• [Task item]:
Output all of the data exactly as it appears, but leave out any pictures it contains.

• [Source material]:
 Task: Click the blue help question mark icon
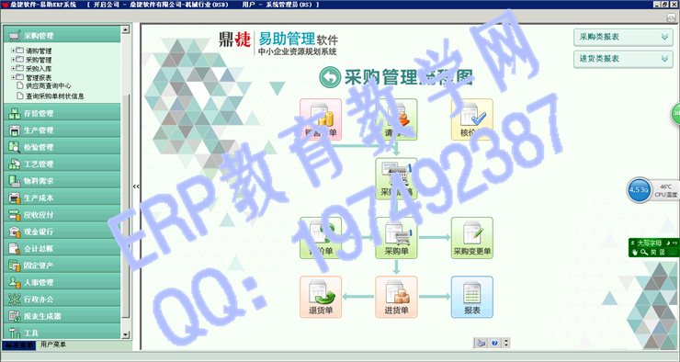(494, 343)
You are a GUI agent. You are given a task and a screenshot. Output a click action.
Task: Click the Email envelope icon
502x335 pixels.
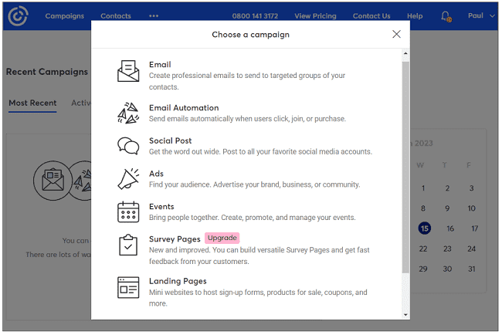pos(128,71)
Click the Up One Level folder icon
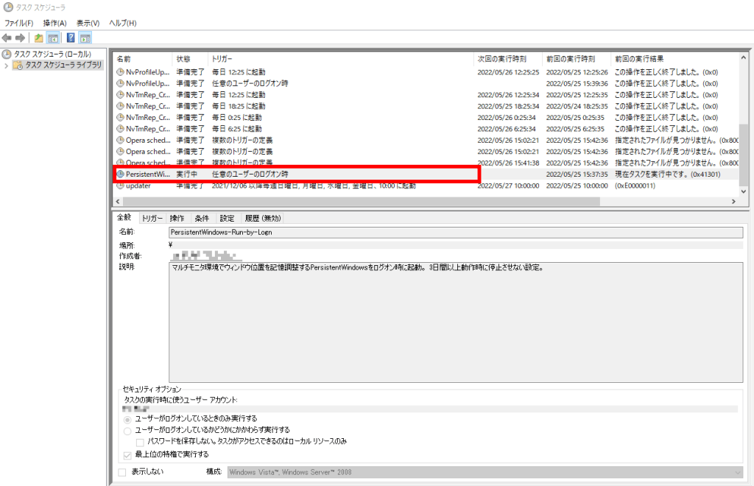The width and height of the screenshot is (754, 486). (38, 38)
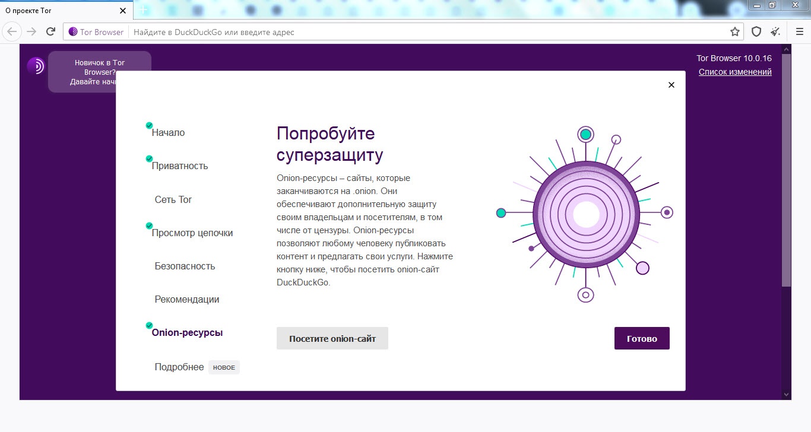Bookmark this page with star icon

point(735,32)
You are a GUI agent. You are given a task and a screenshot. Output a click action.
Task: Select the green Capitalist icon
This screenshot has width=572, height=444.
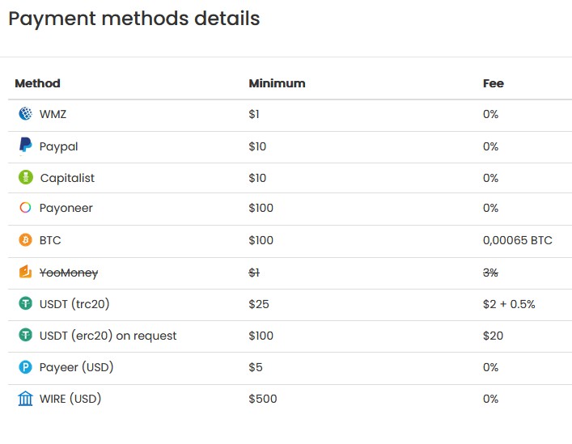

• [Solution]:
 Task: Click the blue help question mark icon
(494, 343)
You are a GUI agent. You are given a task and a screenshot. Output a click action.
Task: Click the Email envelope icon
502x335 pixels.
pos(128,71)
Click the Up One Level folder icon
The width and height of the screenshot is (754, 486). (38, 38)
Bookmark this page with star icon

point(735,32)
You are a GUI agent. You are given a task and a screenshot. Output a click action.
Task: Select the green Capitalist icon
This screenshot has width=572, height=444.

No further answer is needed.